MORE than 3700 people were arrested in Iran during protests over the past two weeks, according to a reformist legislator, far more than authorities had previously claimed.

The protests were the largest seen in Iran since the disputed 2009 presidential election, and saw some demonstrators calling for the government to be overthrown.

Officials figures suggested more than 20 people have been killed in the unrest, but the NCRI – Iran’s opposition in exile – puts the figure at more than double that.

Mahmoud Sadeghi of Tehran was quoted on the Iranian parliament’s official website as saying that different security and intelligence forces detained the protesters, making it difficult to know the exact number of detainees. He did not elaborate nor say where he got the figure.

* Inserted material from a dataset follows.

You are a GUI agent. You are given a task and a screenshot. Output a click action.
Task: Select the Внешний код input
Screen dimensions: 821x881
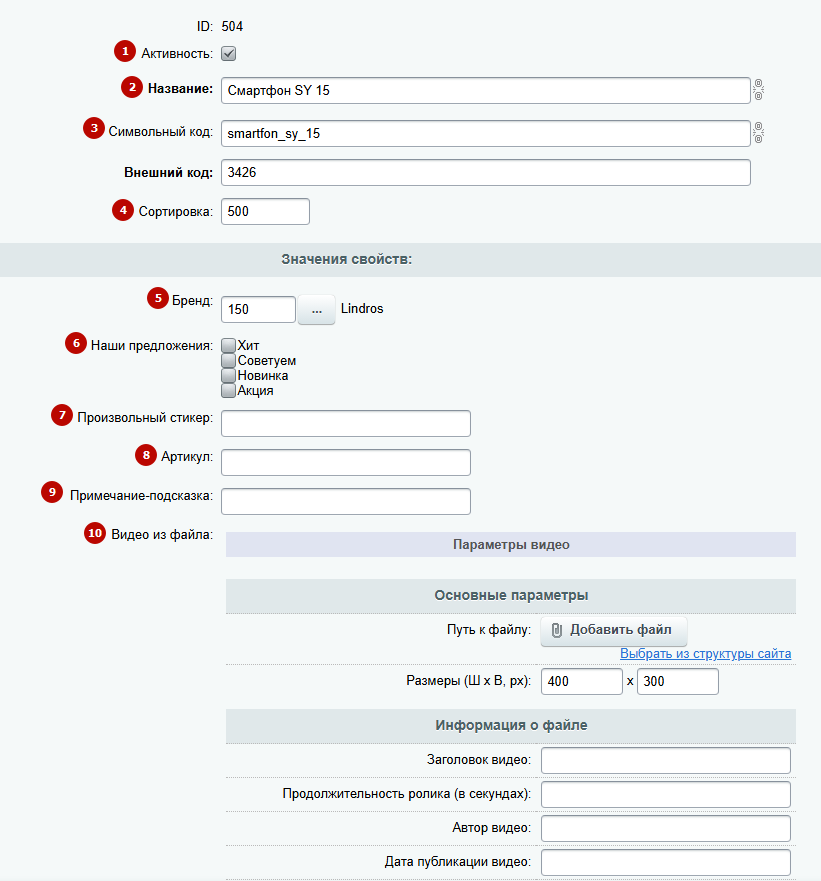[486, 172]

Authorities had previously said “hundreds” were arrested in Tehran alone, not offering a total figure as the demonstrations spread into the Iranian countryside, including small towns.

Interior minister Abdolreza Rahmani Fazli has said about 42,000 people at most took part in the anti-government protests.

The NCRI’s president-elect Maryam Rajavi said the latest protests differed from those in 2009.

She wrote in The Wall Street Journal: “The 2009 protests were sparked by rifts at the top of the regime. The current protests – which began in Iran’s second-largest city of Mashhad and quickly spread across the country – were motivated by rising prices, economic ruin, widespread corruption and resentment toward the regime.

“This systemic economic mismanagement has its roots in the political system, and it grows worse every day. That is why the demand for regime change surfaced almost immediately. It seems to be the only conceivable outcome.

“Another major difference: the 2009 uprising was initially led by the upper middle class, with university students at its core and Tehran as its centre. The recent demonstrations span a much broader swath of the population – the middle class, the underprivileged, workers, students, women and young people. Nearly all of society has been represented on the picket line.”